Veteran’s Day in the US

Friday, January 24th, 2003

A must read for Veteran’s Day: Ghost Soldiers; The Epic Account of World War II’s Greatest Rescue Mission by Hampton Sides. This is the story of the rescue of some 500 American and Allied POWs, those few survivors of the Bataan Death March, from the Cabanatuan prison camp in the Philippines.

Macromedia Contribute is now available for download. Finally I can talk about this new software. Contribute is not a CMS, but it does quite a bit of what a CMS does , and it is only $99.00 a pop.

This GUI allows non-technical people to author content by typing and draging text and images into what looks an awful lot like a web browser.

The software is based on Dreamweaver, so the HTML that Contribute generates is as pretty as Dreamweaver MX’s mark-up. But you can also drag Word and Excel files into the interface, and Contribute will clean that markup as you drag. Dreamweaver templates have been incorporated into this new product, so you can limit editable areas on your pages.

Contribute also has a versioning system, so you can roll back if your content people do something bad to your site.

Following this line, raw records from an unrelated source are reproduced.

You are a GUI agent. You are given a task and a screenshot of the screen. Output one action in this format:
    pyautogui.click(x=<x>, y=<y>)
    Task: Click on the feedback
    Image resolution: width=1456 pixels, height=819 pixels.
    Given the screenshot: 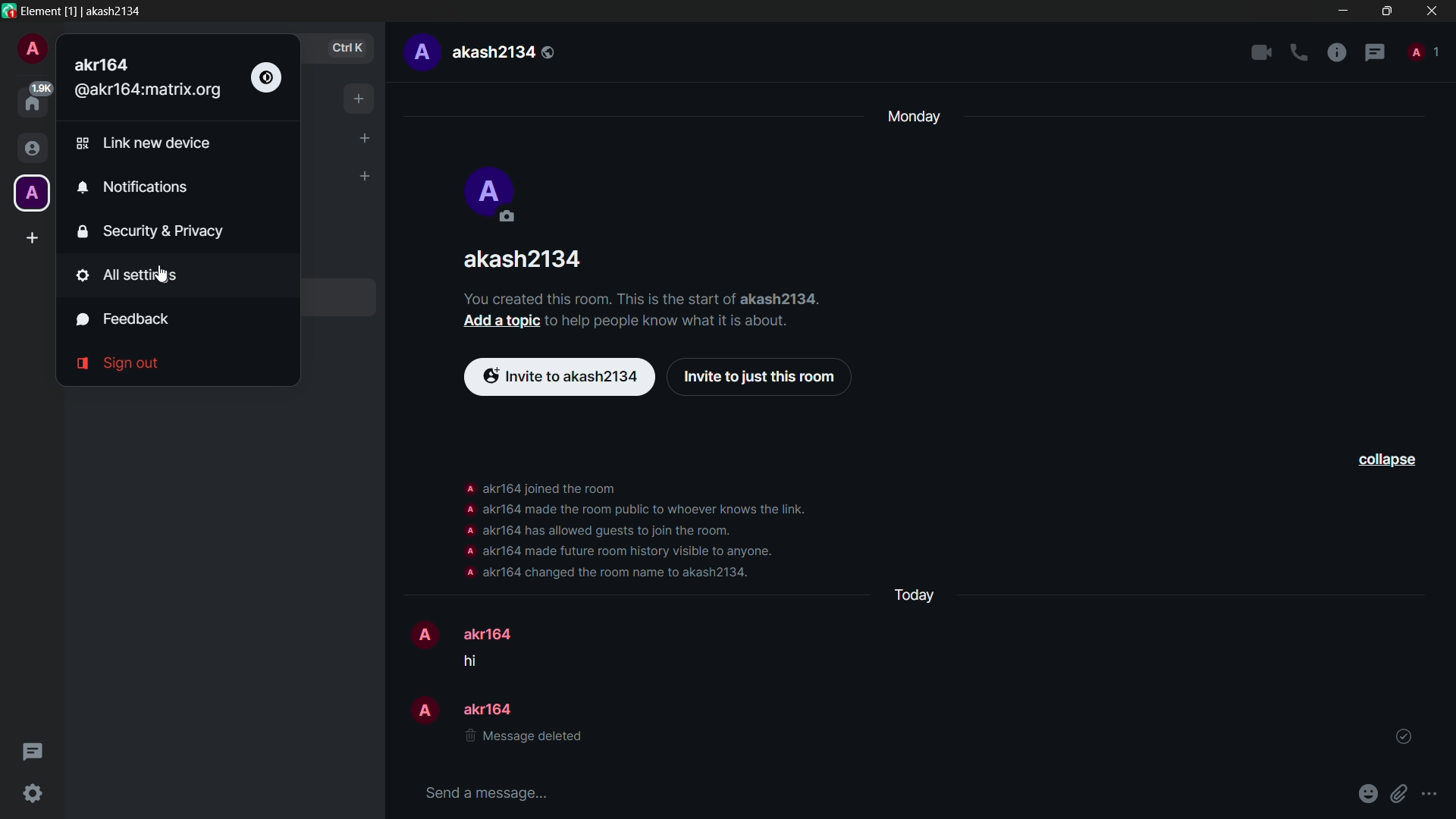 What is the action you would take?
    pyautogui.click(x=124, y=320)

Macromedia’s latest is important not only for what it does, but for what it says about the industry. The price point suggests that Macromedia sees the writing on the wall, and knows web developers will have to continue to do more with less. Contribute will be available for the PC in December, and for the Mac in 2003.

Bounced

Friday, January 24th, 2003

Roguelibrarian.net is down for a short time. Roguelibrarian.com is as fit as a fiddle. If you have messaged me at carrie at roguelibrarian.net, and the message has bounced, please redirect the note to my .com address. Sorry for the confusion. All will be well again soon.

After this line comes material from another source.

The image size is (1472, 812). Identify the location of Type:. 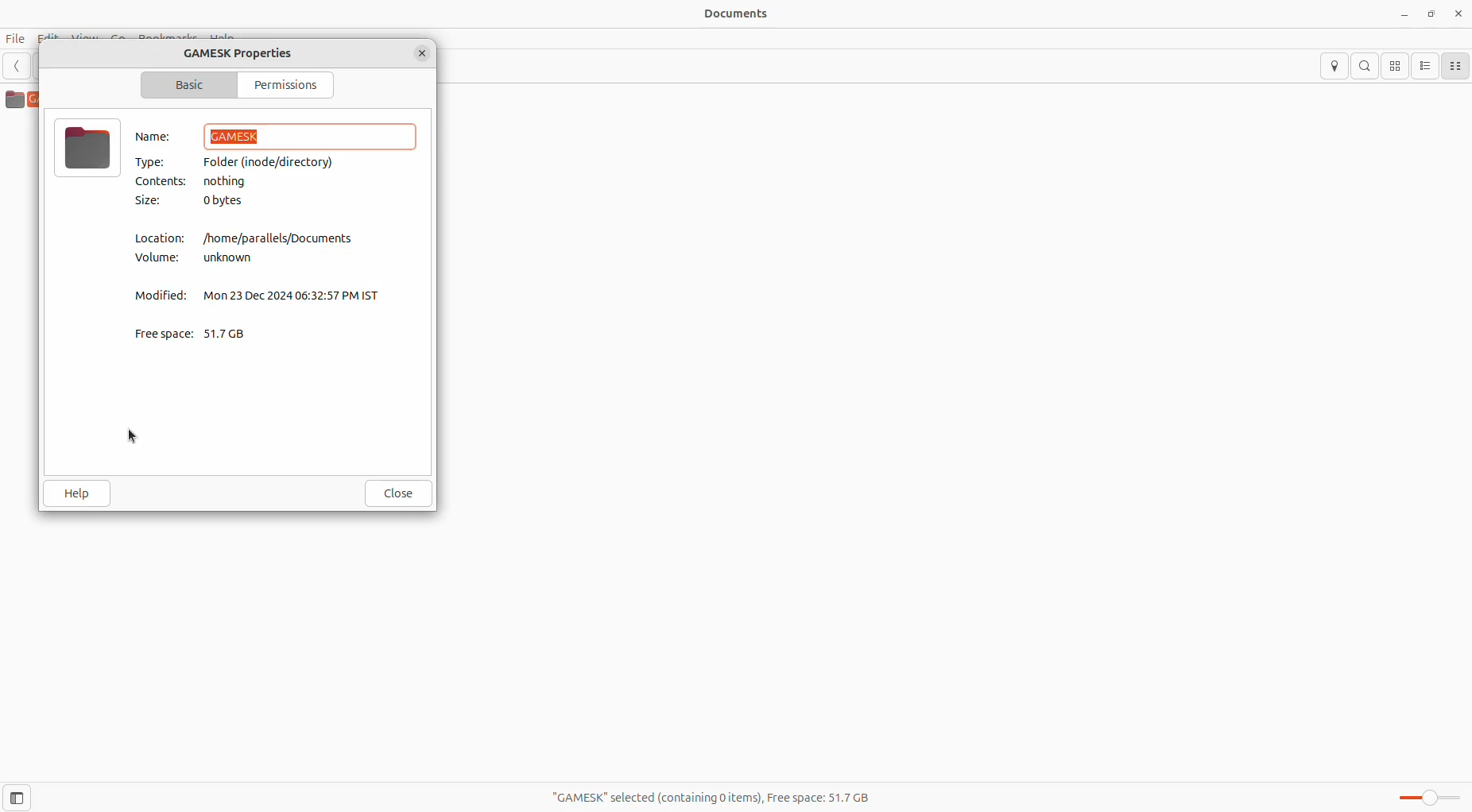
(156, 161).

"Somewhere there is a ten-year old who will be president one day. She has a web site now, and in 50 years we are going to want to look at it." What can we do to preserve our digital heritage?

I paraphrase Abby Smith, Council on Library and Information Resources, from a talk she gave at the Digital Library Federation meeting in Seattle last month. She was describing legislation that the U.S. Congress passed in December of 2000 establishing the National Digital Information Infrastructure and Preservation Program (NDIIPP). NDIIPP charges the Librarian of Congress to lead a nationwide planning effort for the long-term preservation of digital content.

The plan is to develop a national strategy to collect, archive and preserve the burgeoning amounts of digital content, especially materials that are created only in digital formats, for current and future generations. No big.

See an abstract of Smith’s talk on the DLF Fall Forum 2002 Schedule. Pardon the scroll. For the full scoop on NDIIPP, skip right to the NDIIPP press releases.

A group of Information Architects from around the world have formed a new non-profit volunteer organization dedicated to advancing and promoting the field of information architecture. It is called The Asilomar Institute for Information Architecture (AIfIA).

AIfIA "serves to advance the design of shared information environments. We support a global community infrastructure that connects people, ideas, content, and tools. Through research, education, advocacy and community service, we promote excellence within our field and build bridges to related disciplines and organizations."

In more pressing news, I made the plunge and got acrylic nails. They are done in a tasteful French manicure at the moment, but I feel a serious case of airbrushing coming on. Maybe even a little rhinestone on the pinky finger. Who knows?

Soak up Code Red

Thursday, January 23rd, 2003

Soak up Code Red and related requests. Nothing else here, sorry.

That was the message visitors saw when they visited roguelibrarian.net. At first I thought that it was my DNS. The same day that the trouble began, I realized that I’d let my roguelibrarian.net domain name expire. I quickly paid the invoice, and kept the name without any hassle. But the code red page persisted.

The source of the matter was Joe Clark. You see, Joe and I are hosted by the same Luke Tymowski. When Joe’s new book, Building Accessible Websites, got slashdotted, down went his site, my site and the other sites hosted by Luke. Luke patched things up right quick, and we are all back in business.

Now, back to the book. Chapter 4 needs to go to the publisher on Monday.